Mild and efficient separation processes have to be developed to convert microalgal biomass into high valuable products. Aqueous two-phase system (ATPS) was adopted as a new approach in microalgae to separate hydrophilic from hydrophobic components. In this work, three biocompatible ATPSs polyethylene glycol (PEG) 400-Potassium citrate, Iolilyte 221PG-potassium citrate and PEG 400-Cholinium dihydrogen phosphate ATPS were selected based on their interaction with Ribulose-1,5-biphosphate carboxylase/oxygenase (Rubisco), a protein predominantly present in microalgae and used as ingredient in human and animal food. Binodal curves were constructed for each system and the parameters influencing phase formation were investigated. Iolilyte 221PG-potassium citrate has a stronger ability to form ATPS compared with the PEG-based systems.
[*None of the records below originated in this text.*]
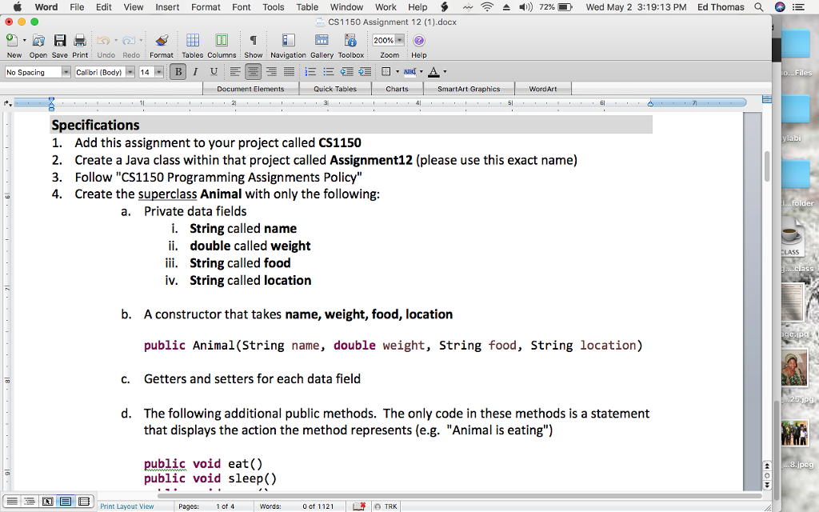Print the document using the Print icon
Image resolution: width=819 pixels, height=512 pixels.
click(x=80, y=41)
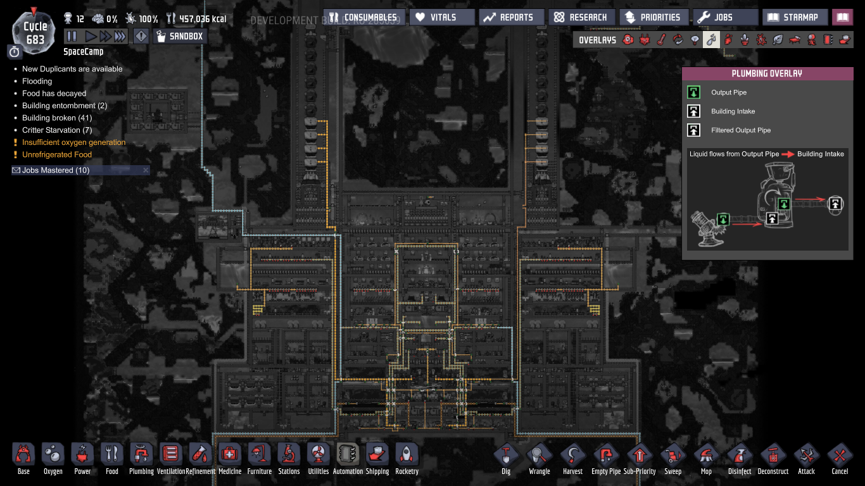
Task: Expand the Critter Starvation alert list
Action: 57,130
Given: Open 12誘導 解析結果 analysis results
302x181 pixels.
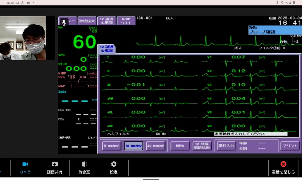Looking at the screenshot, I should (x=202, y=146).
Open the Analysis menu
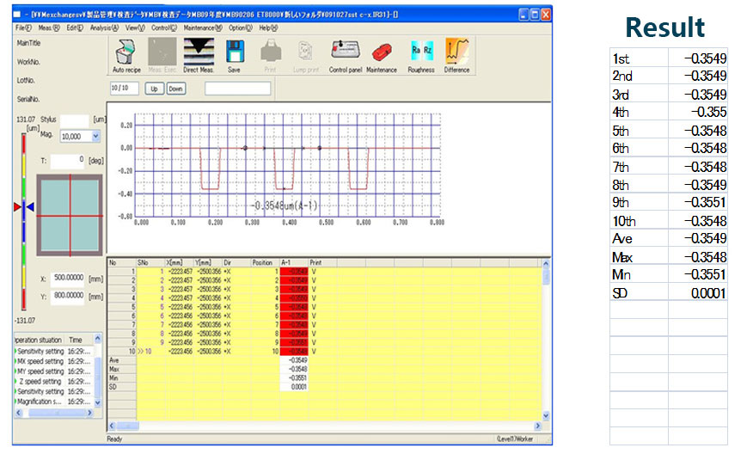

This stronger ability was attributed to hydrophobic and electrostatic interactions between the phase-forming components. After characterization, we investigated the performance of the ATPSs in the partitioning of Rubisco. In this study, the effect of the tie-line length (TLL), pH and type of phase-forming components on Rubisco extraction efficiency (%) was analyzed. In a single step, the appropriate parameters lead to extraction efficiencies between 80 and 100%. Additionally, stability studies were performed to see if ATPS retain the native protein structure. Iolilyte 221PG-Citrate was found to be the most efficient ATPS in Rubisco separation. However, stability studies indicated that PEG-based ATPSs have a better performance in retaining the Rubisco integrity.